A fortiori, les acteurs de la chaîne de production hydrogène risquent de prendre du retard et d’être dépassés par leurs concurrents, notamment asiatiques – je pense notamment à la Chine, qui, coûte que coûte, décide de développer les usages et les produits manufacturés.

L’argent ne suffira pas au développement rapide d’une filière hydrogène compétitive à l’international si nos partenaires européens ne considèrent pas le nucléaire comme un allié indiscutable de la transition écologique. Lui seul offre, à l’heure actuelle, une capacité de production d’hydrogène suffisante pour répondre à l’enjeu écologique, technologique et économique. Évitons, comme pour la production des batteries, de perdre la guerre sans mener la bataille.

Madame la ministre, comment le Gouvernement compte-t-il s’y prendre pour convaincre ses partenaires européens et assurer, dans les plus brefs délais, cette indépendance technologique qui manque tant à la France ? (Applaudissements sur les travées du groupe Les Républicains.)

Mme la présidente. La parole est à Mme la ministre déléguée.

Mme Emmanuelle Wargon, ministre déléguée auprès de la ministre de la transition écologique, chargée du logement. Monsieur le sénateur Perrin, l’hydrogène est effectivement un outil très important pour accélérer la décarbonation de notre mix énergétique. S’il est produit à partir d’une énergie non carbonée, il s’agit d’une solution de stockage d’énergie pertinente. C’est la raison pour laquelle le Gouvernement lui consacre un plan de 7 milliards d’euros jusqu’en 2030.
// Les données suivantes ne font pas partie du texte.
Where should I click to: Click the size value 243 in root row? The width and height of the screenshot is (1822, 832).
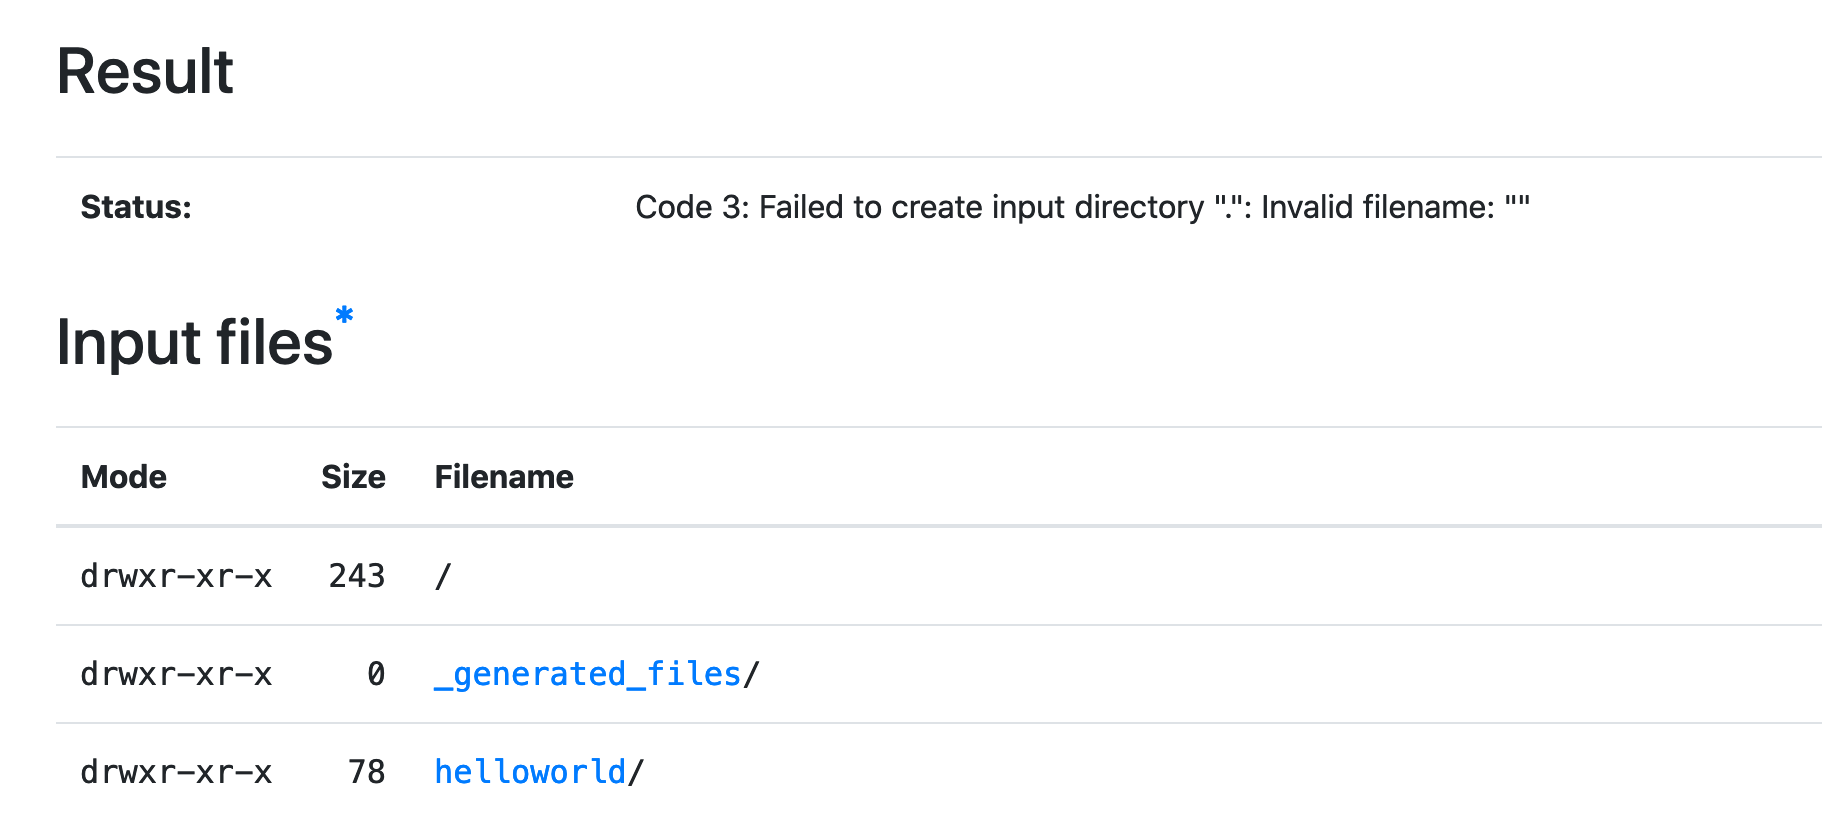pos(357,576)
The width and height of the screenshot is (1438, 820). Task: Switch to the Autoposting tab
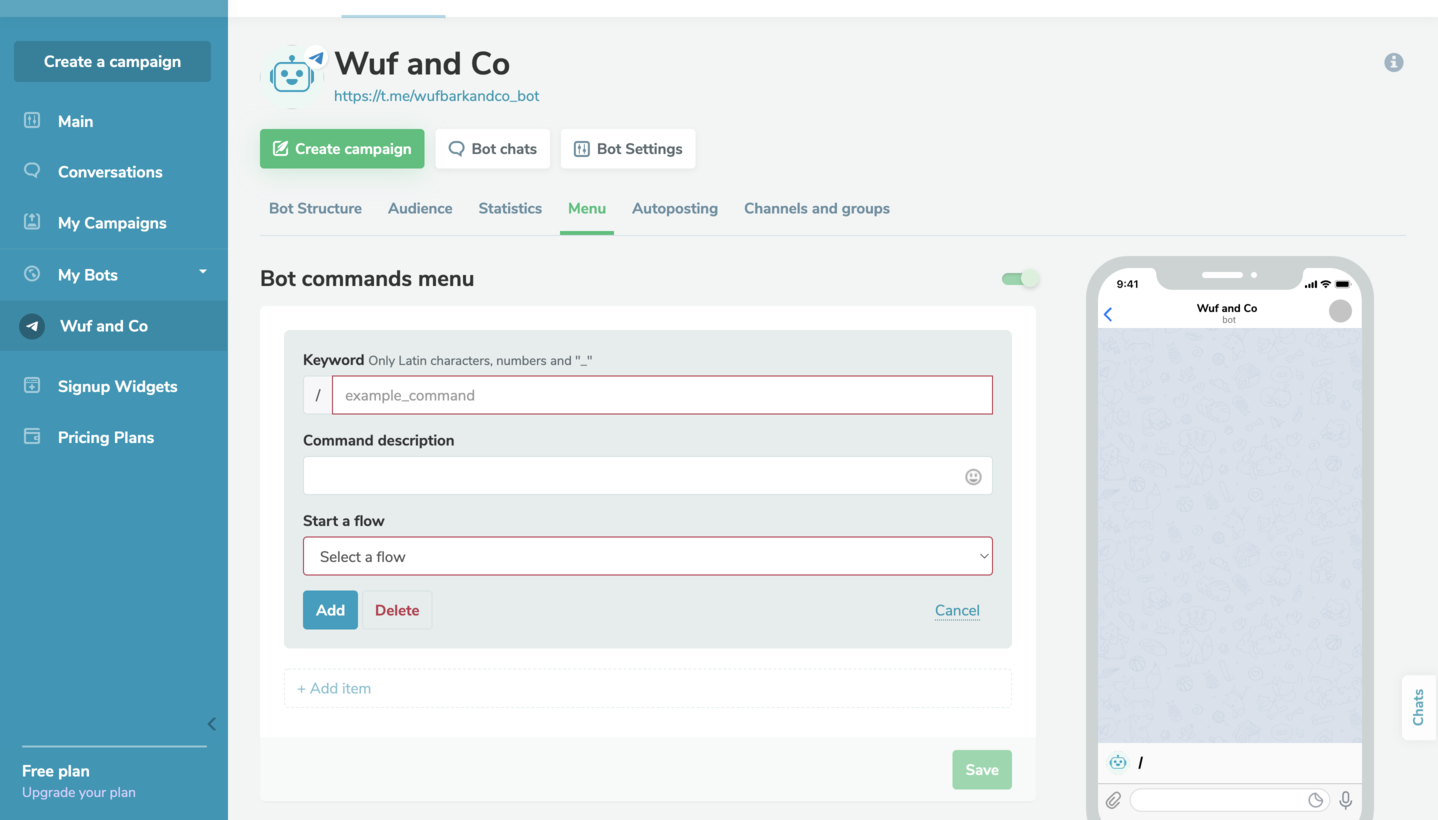click(674, 208)
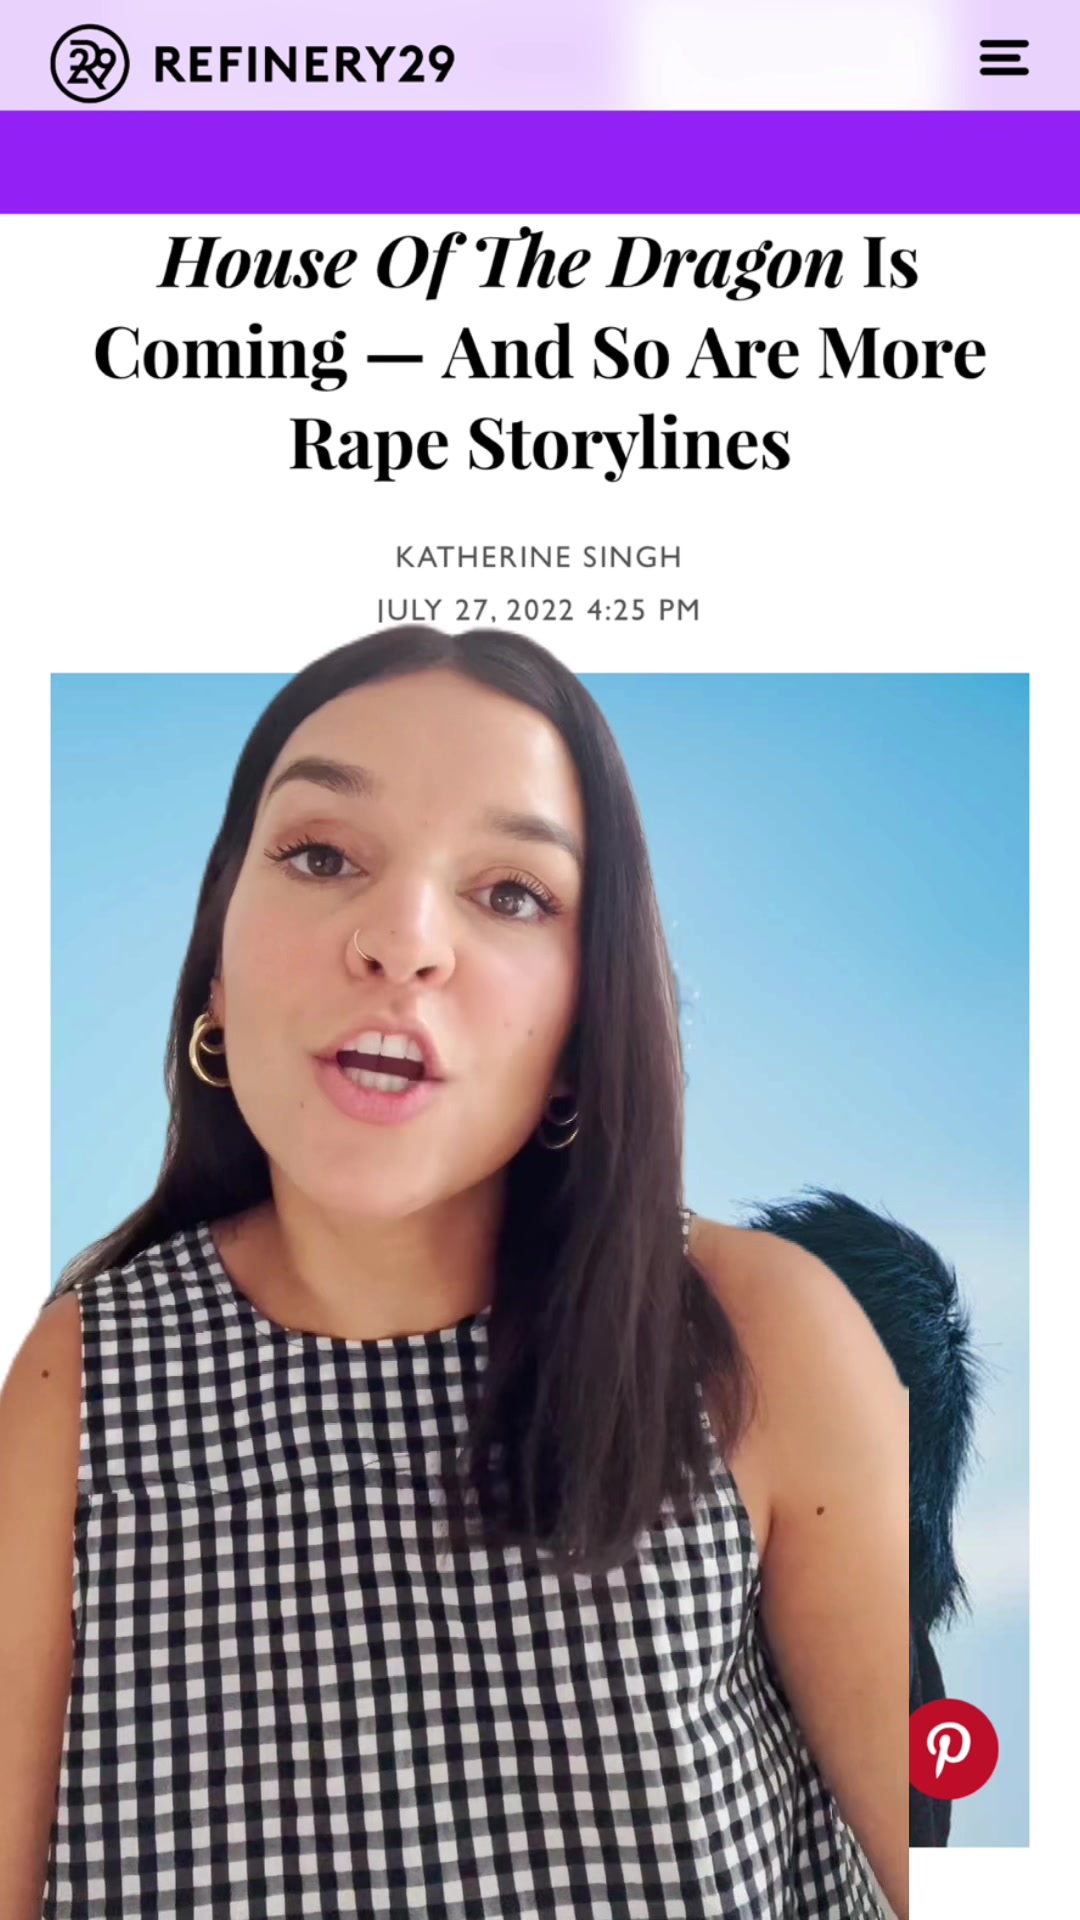
Task: Open author Katherine Singh's page
Action: click(x=538, y=557)

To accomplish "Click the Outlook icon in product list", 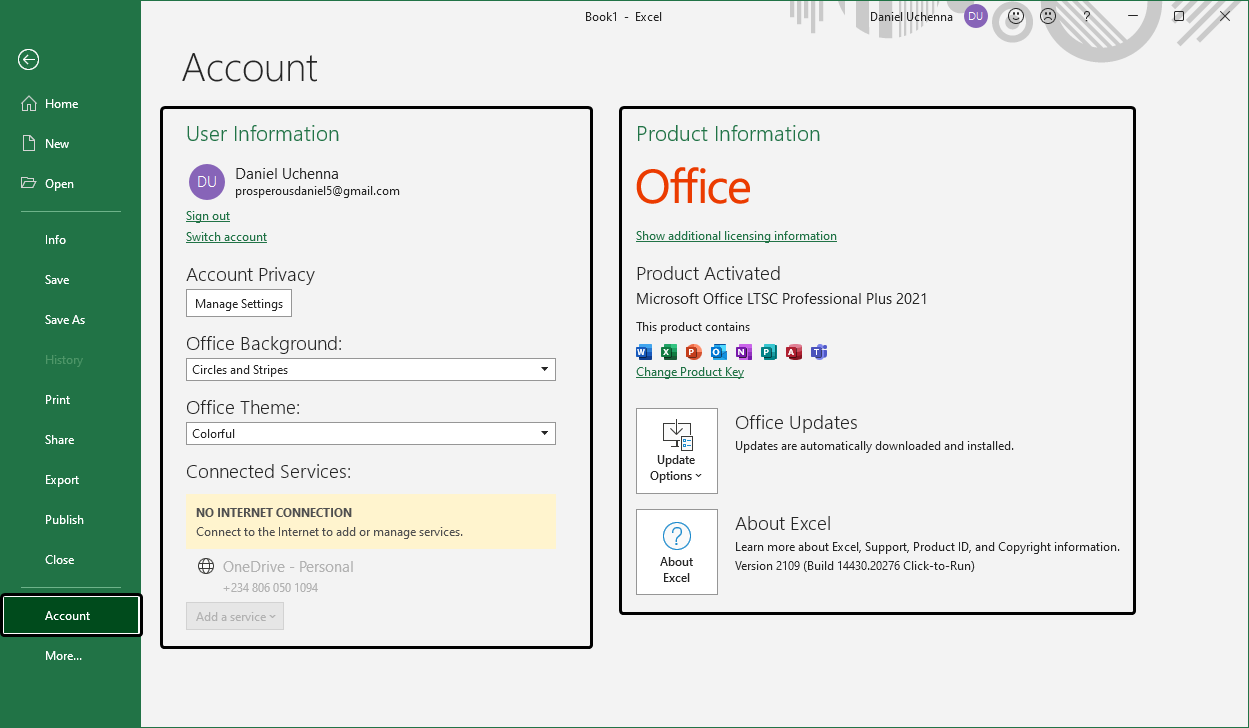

La stratégie française repose sur une production nationale d’hydrogène à partir de notre mix électrique décarboné, composé de nucléaire et d’énergies renouvelables, ce qui doit nous permettre de réduire notre dépendance vis-à-vis de l’importation d’hydrocarbures.

La France veut atteindre une capacité de 6,5 gigawatts d’électrolyseurs installés en 2030. Cet objectif ambitieux est cohérent avec la disponibilité d’électricité bas-carbone, d’origine tant nucléaire que renouvelable, que nous prévoyons dans le cadre de notre politique pluriannuelle de l’énergie.

La disponibilité d’une électricité bas-carbone, au-delà de 2030, est un enjeu bien identifié. Dans son étude, RTE analyse plusieurs évolutions possibles du marché de l’hydrogène décarboné et les conséquences sur les besoins en électricité. Ces études seront prises en compte avec le plus grand sérieux pour élaborer la prochaine PPE, après l’adoption de la loi qui vous sera soumise en 2023.

L’une des priorités de la stratégie française pour l’hydrogène décarboné réside dans le soutien à la recherche, à l’innovation et au développement de compétences.

À ce titre, la question de l’augmentation du rendement du processus d’électrolyse est essentielle. L’électrolyse haute température figure parmi les pistes étudiées : certains acteurs considèrent que la chaleur nécessaire à cette solution pourrait être produite par des réacteurs nucléaires. C’est un enjeu de recherche, qui nécessite d’être examiné en détail.

Compte tenu de la maturité de telles solutions, leur déploiement à une échelle industrielle apparaît encore peu probable à l’horizon de 2030.